But Gino was having his own difficulties believing. After all the years Gino had worked with James, he found Linda’s
allegations hard to accept. “I didn’t think she was lying to me. I knew she believed she told the truth,” Gino said, later. “But I thought there had to be some mistake.”
James was charged with assault and endangering a child, but the next day he’d made bail and was on the phone calling Santos, looking for Linda. When Linda finally agreed to talk to him, she immediately brought up her intention to file for divorce. Rather than shouting and protesting as she expected, James was ice-cold, calm and in control.
“I’m going to give you your divorce. I’ll even pay for it,” he sneered. “But I’m going to fight you for custody of Ashley. If I can’t get that, I’ll have her on the weekends. And, Linda, remember you won’t be here to watch her.”

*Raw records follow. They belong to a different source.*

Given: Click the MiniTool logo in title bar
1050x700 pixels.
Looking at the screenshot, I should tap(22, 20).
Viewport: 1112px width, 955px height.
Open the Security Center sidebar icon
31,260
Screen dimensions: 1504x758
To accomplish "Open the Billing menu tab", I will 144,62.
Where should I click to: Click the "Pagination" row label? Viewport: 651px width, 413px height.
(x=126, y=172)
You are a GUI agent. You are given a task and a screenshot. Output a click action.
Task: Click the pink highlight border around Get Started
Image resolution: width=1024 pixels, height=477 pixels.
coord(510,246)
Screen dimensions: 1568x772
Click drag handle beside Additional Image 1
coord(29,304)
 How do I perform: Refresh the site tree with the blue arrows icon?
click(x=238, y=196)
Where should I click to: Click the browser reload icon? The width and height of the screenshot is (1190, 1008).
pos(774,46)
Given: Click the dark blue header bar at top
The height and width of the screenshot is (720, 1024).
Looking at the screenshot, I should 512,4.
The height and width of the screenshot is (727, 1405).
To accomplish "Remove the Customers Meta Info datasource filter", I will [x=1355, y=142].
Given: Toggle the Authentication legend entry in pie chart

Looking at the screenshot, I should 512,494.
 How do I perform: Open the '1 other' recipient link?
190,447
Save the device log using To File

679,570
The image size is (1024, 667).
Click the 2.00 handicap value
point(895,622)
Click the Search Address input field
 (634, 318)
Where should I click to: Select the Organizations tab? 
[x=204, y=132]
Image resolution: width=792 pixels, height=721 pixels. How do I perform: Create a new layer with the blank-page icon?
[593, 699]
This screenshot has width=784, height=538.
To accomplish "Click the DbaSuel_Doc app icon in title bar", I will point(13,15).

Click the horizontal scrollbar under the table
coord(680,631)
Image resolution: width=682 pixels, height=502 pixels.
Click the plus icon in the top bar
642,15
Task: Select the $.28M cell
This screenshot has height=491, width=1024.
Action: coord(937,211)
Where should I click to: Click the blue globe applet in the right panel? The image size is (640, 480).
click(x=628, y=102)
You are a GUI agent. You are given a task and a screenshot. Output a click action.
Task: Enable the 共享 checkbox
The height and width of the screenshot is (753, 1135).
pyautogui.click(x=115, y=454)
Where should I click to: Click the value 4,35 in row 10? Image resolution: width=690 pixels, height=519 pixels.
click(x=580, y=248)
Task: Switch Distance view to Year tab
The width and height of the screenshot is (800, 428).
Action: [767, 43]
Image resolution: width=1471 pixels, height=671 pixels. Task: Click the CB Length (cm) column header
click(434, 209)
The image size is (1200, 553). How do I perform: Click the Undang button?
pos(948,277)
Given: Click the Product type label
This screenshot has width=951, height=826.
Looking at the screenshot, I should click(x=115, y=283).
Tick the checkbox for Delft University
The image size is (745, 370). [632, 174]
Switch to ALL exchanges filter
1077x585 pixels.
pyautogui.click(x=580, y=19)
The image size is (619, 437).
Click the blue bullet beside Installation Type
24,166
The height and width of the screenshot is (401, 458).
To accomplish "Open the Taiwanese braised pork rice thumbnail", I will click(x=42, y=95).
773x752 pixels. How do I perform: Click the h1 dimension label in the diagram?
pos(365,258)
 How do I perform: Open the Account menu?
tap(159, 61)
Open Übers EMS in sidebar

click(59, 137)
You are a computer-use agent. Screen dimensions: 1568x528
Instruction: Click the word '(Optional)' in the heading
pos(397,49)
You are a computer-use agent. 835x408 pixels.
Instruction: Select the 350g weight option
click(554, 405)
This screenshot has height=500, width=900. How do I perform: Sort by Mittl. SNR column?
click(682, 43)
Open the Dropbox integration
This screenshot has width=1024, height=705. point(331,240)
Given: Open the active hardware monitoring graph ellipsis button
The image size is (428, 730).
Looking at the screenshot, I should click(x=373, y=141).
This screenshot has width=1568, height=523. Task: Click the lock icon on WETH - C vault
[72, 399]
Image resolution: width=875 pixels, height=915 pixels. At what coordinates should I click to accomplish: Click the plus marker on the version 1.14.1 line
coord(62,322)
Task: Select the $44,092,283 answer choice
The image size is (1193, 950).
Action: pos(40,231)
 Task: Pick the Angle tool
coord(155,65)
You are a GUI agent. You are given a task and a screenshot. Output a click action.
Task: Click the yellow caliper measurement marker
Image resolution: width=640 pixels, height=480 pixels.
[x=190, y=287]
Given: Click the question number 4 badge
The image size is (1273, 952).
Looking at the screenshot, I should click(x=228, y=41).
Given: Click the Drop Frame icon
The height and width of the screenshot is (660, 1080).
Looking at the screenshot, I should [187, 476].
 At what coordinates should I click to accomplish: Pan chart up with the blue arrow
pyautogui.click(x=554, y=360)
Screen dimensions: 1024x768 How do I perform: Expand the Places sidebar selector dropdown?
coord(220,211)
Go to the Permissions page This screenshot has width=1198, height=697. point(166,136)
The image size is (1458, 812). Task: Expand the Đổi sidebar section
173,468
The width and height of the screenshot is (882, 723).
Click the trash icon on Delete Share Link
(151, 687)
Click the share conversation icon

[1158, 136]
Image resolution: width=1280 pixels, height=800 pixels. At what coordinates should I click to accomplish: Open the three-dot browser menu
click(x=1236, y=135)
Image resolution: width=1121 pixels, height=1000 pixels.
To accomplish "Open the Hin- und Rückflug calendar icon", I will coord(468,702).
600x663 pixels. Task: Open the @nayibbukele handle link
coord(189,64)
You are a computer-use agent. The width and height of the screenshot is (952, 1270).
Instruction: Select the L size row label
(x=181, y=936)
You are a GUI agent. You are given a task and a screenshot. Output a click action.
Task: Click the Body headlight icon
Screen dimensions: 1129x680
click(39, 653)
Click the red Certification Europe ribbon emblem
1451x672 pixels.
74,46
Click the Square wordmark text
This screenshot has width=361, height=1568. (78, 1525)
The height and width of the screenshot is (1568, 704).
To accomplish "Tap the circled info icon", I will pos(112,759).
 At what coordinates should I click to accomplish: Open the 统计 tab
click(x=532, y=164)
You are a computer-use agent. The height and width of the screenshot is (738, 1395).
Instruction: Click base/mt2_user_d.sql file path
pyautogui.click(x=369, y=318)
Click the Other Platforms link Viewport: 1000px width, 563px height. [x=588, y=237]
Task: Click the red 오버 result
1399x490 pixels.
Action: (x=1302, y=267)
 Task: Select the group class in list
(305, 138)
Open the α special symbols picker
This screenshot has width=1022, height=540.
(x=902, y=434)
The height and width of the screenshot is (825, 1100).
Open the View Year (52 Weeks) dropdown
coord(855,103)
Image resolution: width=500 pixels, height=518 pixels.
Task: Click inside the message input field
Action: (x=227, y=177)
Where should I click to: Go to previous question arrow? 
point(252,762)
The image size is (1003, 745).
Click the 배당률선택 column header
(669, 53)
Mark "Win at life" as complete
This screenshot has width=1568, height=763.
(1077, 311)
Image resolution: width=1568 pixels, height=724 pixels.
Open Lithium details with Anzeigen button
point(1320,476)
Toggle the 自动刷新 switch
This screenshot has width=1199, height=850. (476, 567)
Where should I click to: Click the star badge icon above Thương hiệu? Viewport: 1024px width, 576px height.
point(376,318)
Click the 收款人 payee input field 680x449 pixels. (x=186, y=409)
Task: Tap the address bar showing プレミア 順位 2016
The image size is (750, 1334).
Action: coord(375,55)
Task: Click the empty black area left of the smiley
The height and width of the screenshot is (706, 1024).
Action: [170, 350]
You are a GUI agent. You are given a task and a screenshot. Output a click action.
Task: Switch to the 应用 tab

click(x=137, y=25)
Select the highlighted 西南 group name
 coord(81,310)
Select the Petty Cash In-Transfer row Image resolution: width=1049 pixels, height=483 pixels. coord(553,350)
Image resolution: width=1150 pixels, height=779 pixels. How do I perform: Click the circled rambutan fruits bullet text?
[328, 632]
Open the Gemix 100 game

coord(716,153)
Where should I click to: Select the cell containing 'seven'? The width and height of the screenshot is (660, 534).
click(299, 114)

Dazed, Linda hung up the phone and walked back in the living room, where Santos waited. She thought about all that had happened. If she fought James for Ashley, who would win? There was no reason to assume a judge in a custody battle would find her story any more believable than the Pearland police officer had that afternoon.
She looked at her mother and said, “I’m going back.”
Two days later she agreed to drop all charges.
After that October blowup, James and Linda moved out of the Pearland apartments and into Painter’s Mill, a sprawling two-story, beige brick-and-siding complex just off Interstate 45, the main north-south artery that runs through Houston toward Dallas to the north and Galveston to the south. That winter, on February 7, 1991, a thirty-eight-year-old mother of two was unloading groceries into her clean-scrubbed Friendswood ranch house, just a few miles from the home where Ann Cook had been attacked the previous year. It was a clear winter day when a ski-masked man followed Sarah Williamson through the door. He held a gun to her head, but Williamson, like Cook, screamed and cried out, shouting that her husband was on his way home. The man turned and ran. It was the third attack by a ski-masked assailant in a quiet Friendswood neighborhood in the past year.
Ashley’s first birthday was the following week, and Linda threw a party. Irene Bergstrom had wanted to have it at her house, but Linda, still upset that they continued to refuse to help her, insisted she’d rather do it herself. The Bergstroms didn’t come, but most of Linda’s family gathered in the small apartment. There were streamers, balloons, and a cake covered with pink frosting and decorated with a delicate rocking horse.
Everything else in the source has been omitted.